And in the context of Borel equivalence relations, it seems that knot equivalence is very high in the hierarchy under Borel reducibility. See logic.univie.ac.at/2012/Talk_10-04_a.html –  Joel David Hamkins Nov 6 '13 at 15:30
    
For trivial, hyperbolic and torus links there's certain anecdotal evidence that supports the idea there is a flow to a more-or-less canonical position (up to conformal diffeo). But this would be in terms of a physical knot rather than diagram crossing changes. But for more complicated links there does not appear to be natural ways to relate the position of one to the position of another.

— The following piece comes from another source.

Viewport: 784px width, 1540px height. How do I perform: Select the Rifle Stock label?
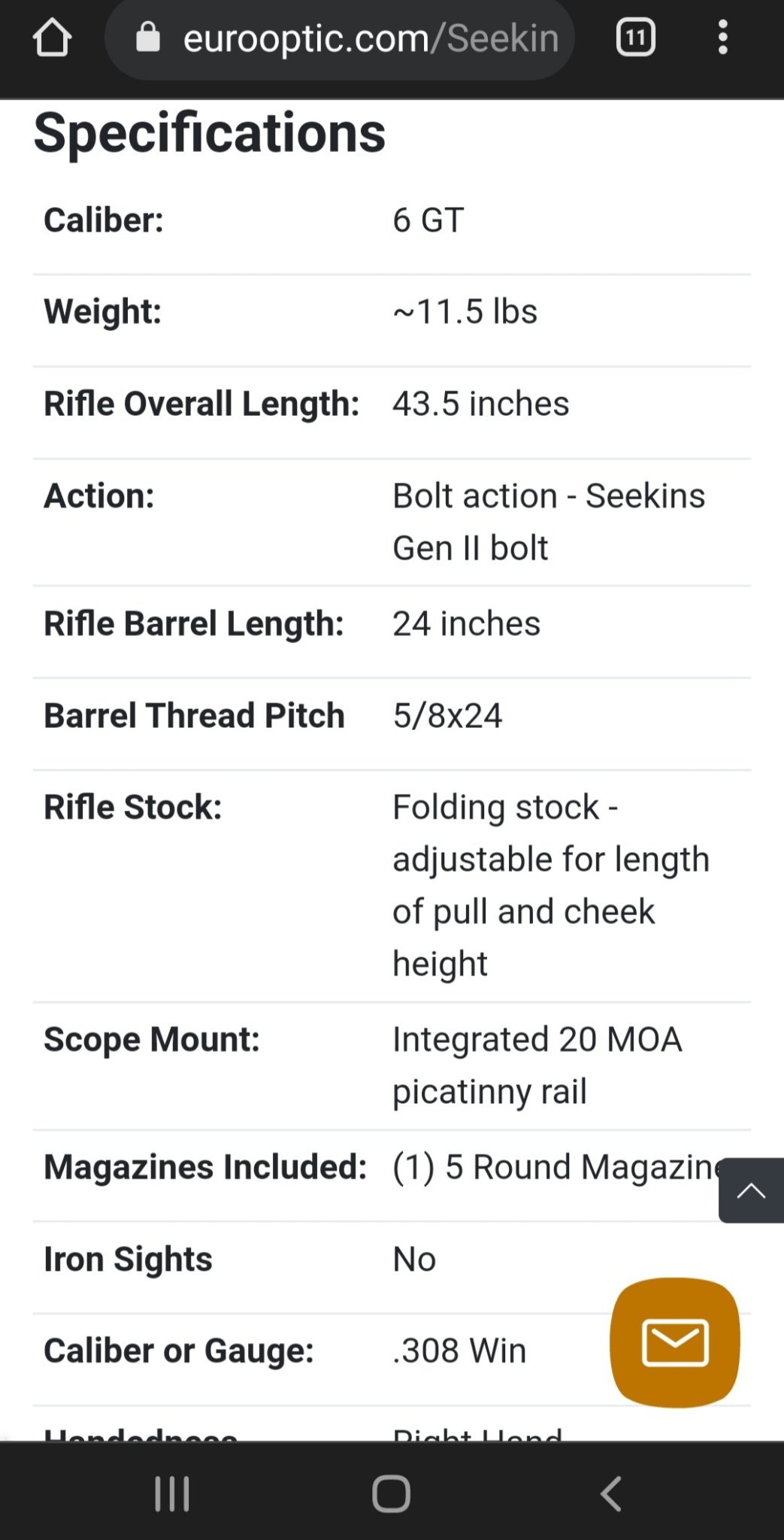[x=133, y=808]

You might want to try using software like "knotscape" to play around with these flows. –  Ryan Budney Nov 6 '13 at 16:14

2 Answers 2

In 2011 Coward-Lackenby proved the following, and they also provided an upper bound on the number of moves.

There is a computable function F : N×N → N such that for any two connected diagrams D1 and D2 of a link with n1 and n2 crossings, there is a sequence of at most F(n1, n2) Reidemeister moves that takes D1 to D2.

There is an algorithm to solve the equivalence problem for links. In other words, there is an algorithm that takes as input two link diagrams and determines whether or not they represent equivalent links.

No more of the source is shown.